Make an exact copy of the lines from the one holding "The height and" through the end of the entries below, both ends kept, and of nothing else. Exclude pictures.
*** MATERIAL TO PROCESS
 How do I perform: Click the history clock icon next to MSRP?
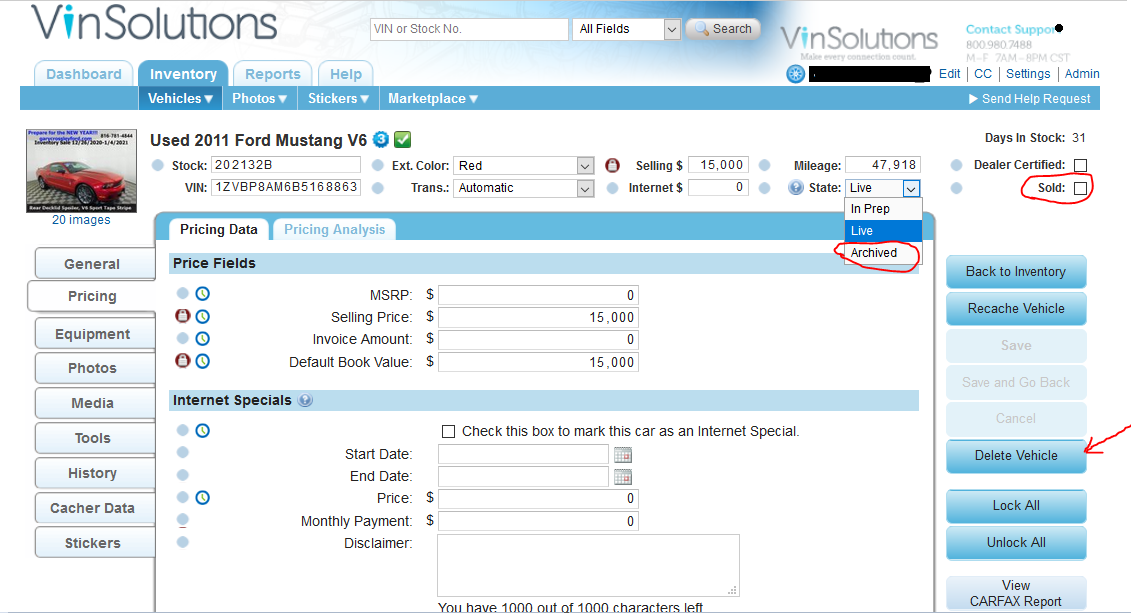[202, 294]
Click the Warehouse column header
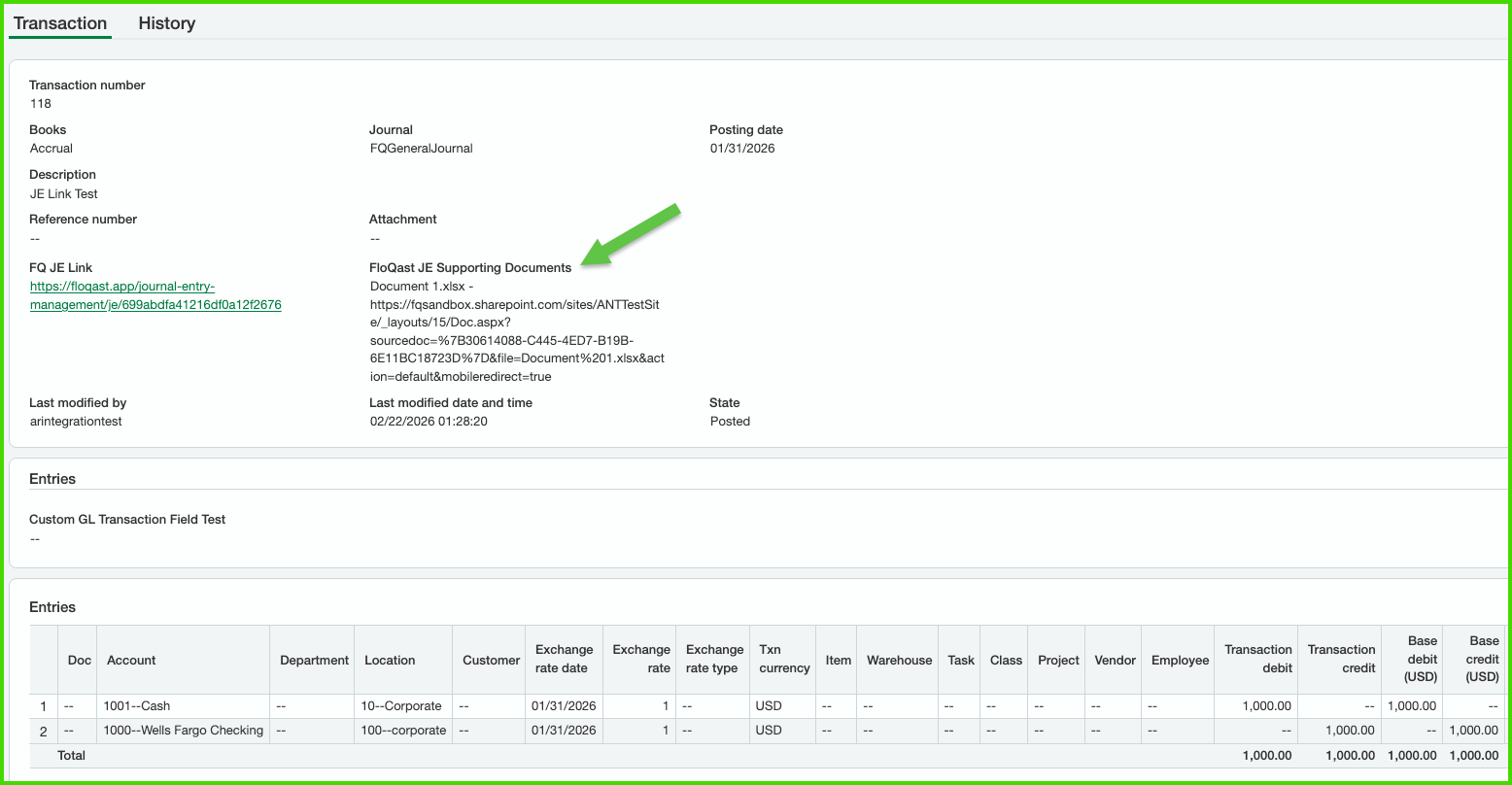The image size is (1512, 785). click(x=899, y=660)
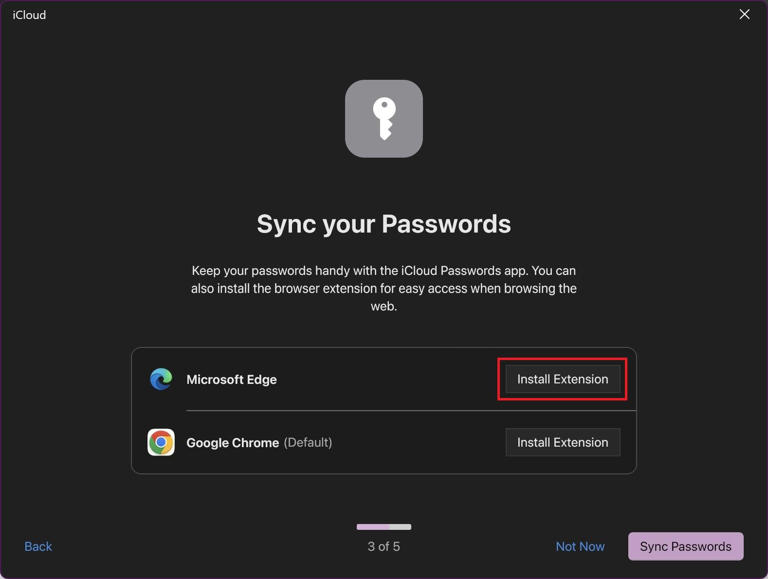Close the iCloud setup window
Screen dimensions: 768x579
pyautogui.click(x=744, y=15)
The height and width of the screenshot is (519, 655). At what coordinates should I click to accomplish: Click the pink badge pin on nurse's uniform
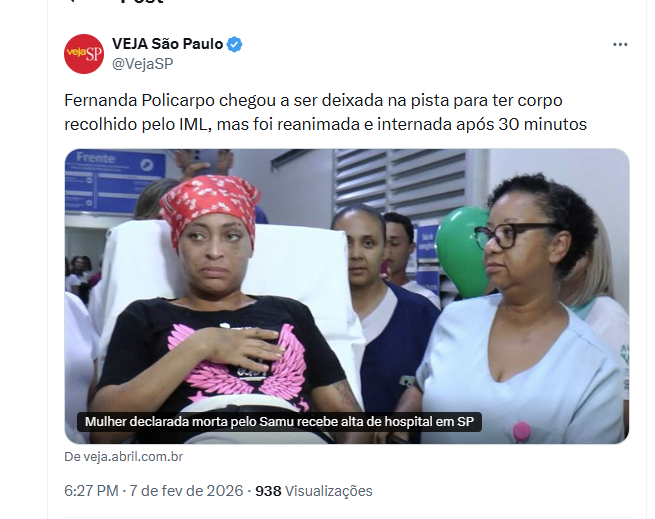point(521,431)
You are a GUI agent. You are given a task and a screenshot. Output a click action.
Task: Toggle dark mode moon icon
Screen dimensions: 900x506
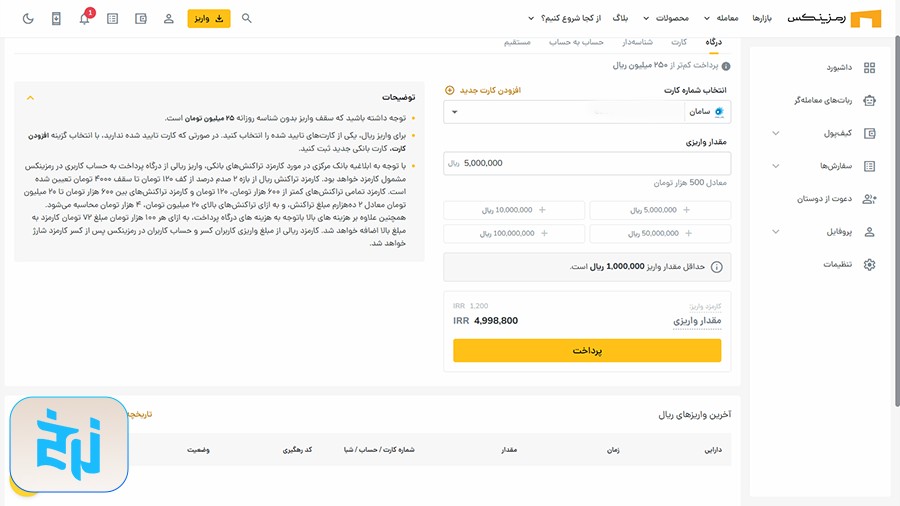tap(28, 19)
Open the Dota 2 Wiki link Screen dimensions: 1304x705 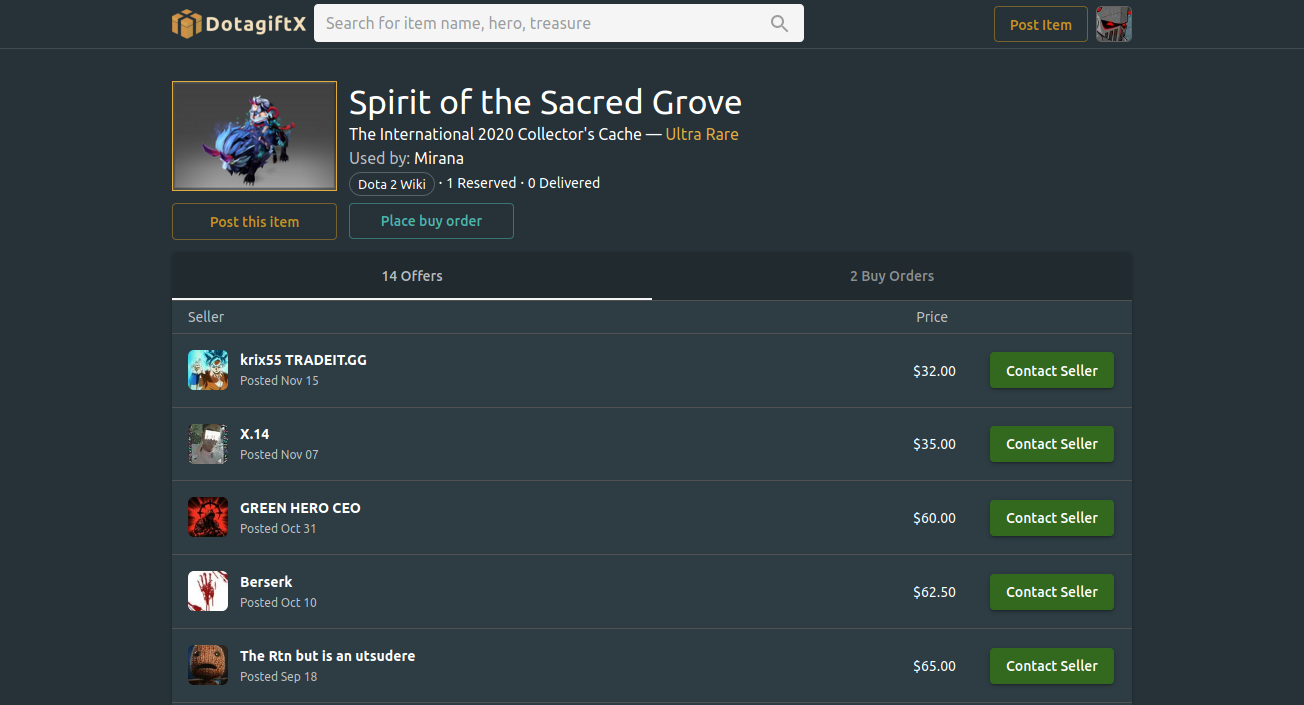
******
-- ANSWER TO THE PROBLEM --
The height and width of the screenshot is (519, 655). At what coordinates should I click to accomplish: Click the pink badge pin on nurse's uniform
point(521,431)
You are a GUI agent. You are given a task and a screenshot. Output a click action.
Task: Toggle dark mode moon icon
Screen dimensions: 900x506
tap(28, 19)
Open the Dota 2 Wiki link Screen dimensions: 1304x705 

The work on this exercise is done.